◆ PASSAGE TO READ:
▬▬▬▬▬▬▬▬▬▬

Turns four and five of the Kari Motor Speedway in Coimbatore happen to be my favourite corners. More than individual corners, four and five is actually a fast chicane, where on a superbike you need to lean in a bit but on smaller bikes you simply keep the throttle pinned and straightline things. It is quite exciting on a track that is otherwise known for its tight slow turns. Exiting this chicane astride the brand new Suzuki GSX-R1000R is nothing short of thrilling with the front wheel bouncing off the black top even as the flickering yellow traction control light tells me that the bike’s traction control system is working overtime to keep the bike glued to the track. Each time the wheel hits the ground, there is a slight shake of that head, quickly mitigated by the electronic steering damper.

For those of you who know the circuit, the distance between turns five and six is ridiculously short. In fact, there’s barely enough time to breathe before you find yourself on the brakes. Even on this short straight, the Gixer easily hits 150kmph. Goes to show what a great bike it is and how much confidence it can inspire in the rider. Blasting past the pit wall, the numbers on the digital dash climb furiously. My braking marker arrives with the bike hurtling ahead at 240kmph, transmission slotted in fifth and shift lights blinking relentlessly and that smooth inline four singing its high pitched song. I roll off the gas and haul on the anchors, shifting down to prepare for the rather tricky turn one. The Suzuki sheds speed as quickly as it gains it and without even the slightest drama of fuss. Turn one, dispatched, turns two and three are actually a kink where a mildly enthusiastic twist of my right wrist sends the front wheel careening towards outer space. The result is a wide grin that splits my head inside my helmet. This, is what a propah sportsbike should be like, and it feels like a million bucks!

The last few laps of my 20 minutes with the new Gixer goes by in a flash and I see the frantically waving chequered flag as I come on to the main straight one last time. But I’m not ready to get off just yet. I know I have to for there are others waiting but what I want to do is keep lapping this circuit. That is how easy and fatigue-free the all-new Suzuki GSX-R1000R feels to be ridden hard, even on a tight and bumpy race track like Kari.

▬▬▬▬▬▬▬▬▬▬

◆ MATERIAL PROVIDED:

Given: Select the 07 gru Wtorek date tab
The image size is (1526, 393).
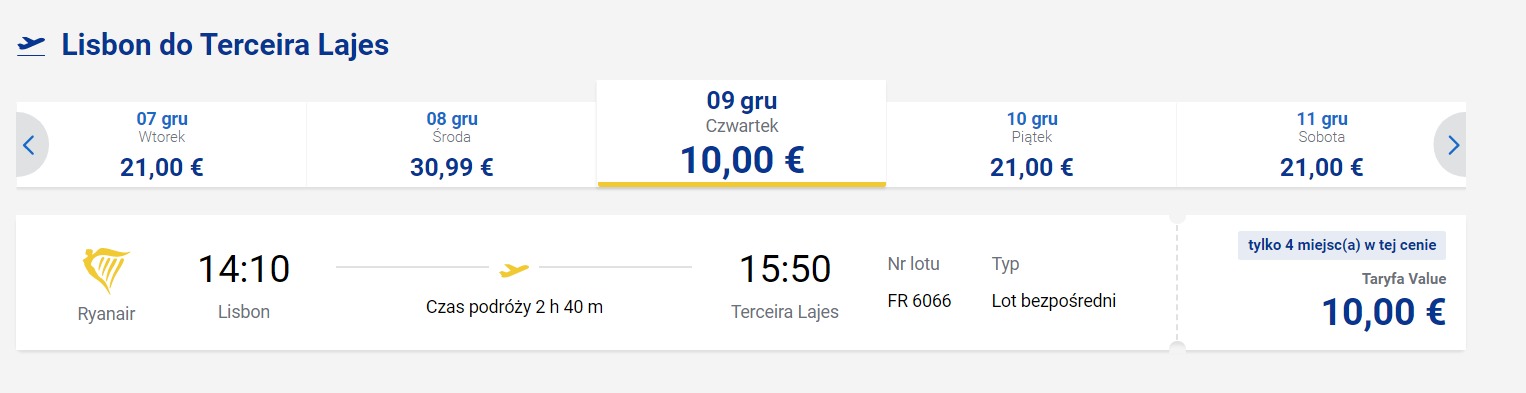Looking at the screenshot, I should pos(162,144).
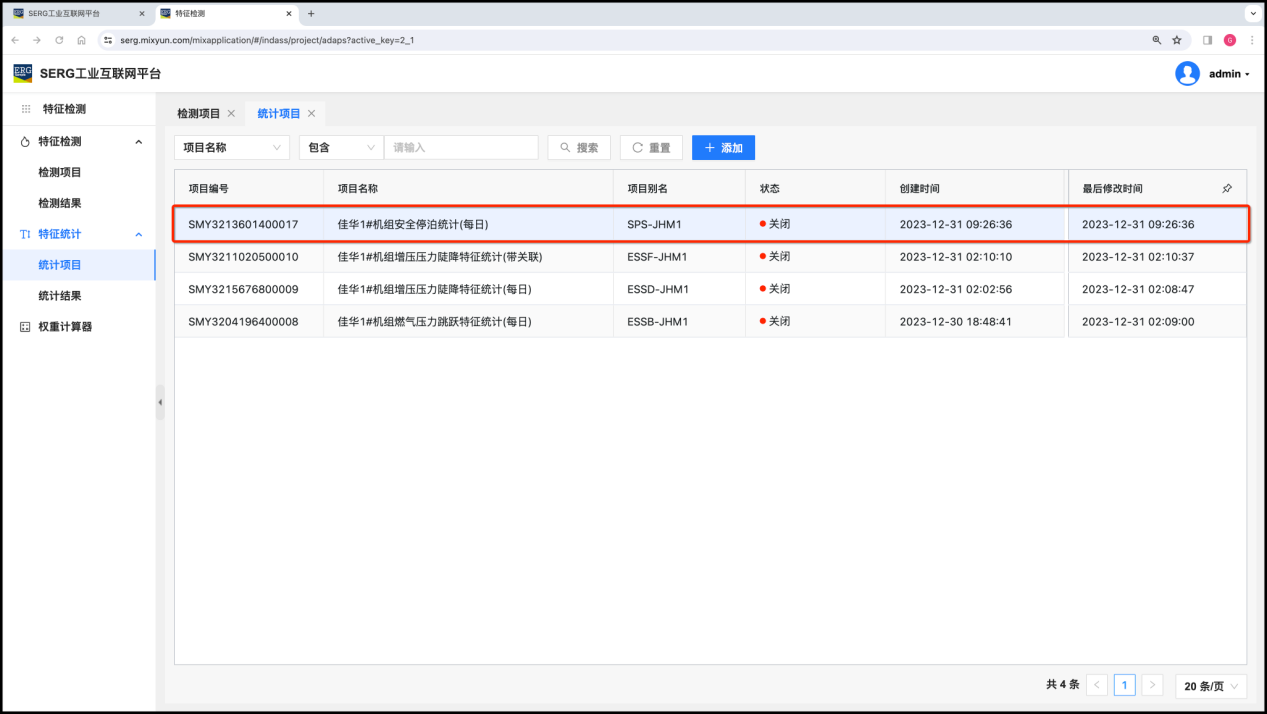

▬▬▬▬▬▬▬▬▬▬

◆ SET PROBLEM: In the track review, how fast is the bike going when the braking marker arrives? Please answer in one sentence. The material here is separate from the track review.

◆ EXERCISE SOLUTION: The bike is going 240kmph when the braking marker arrives.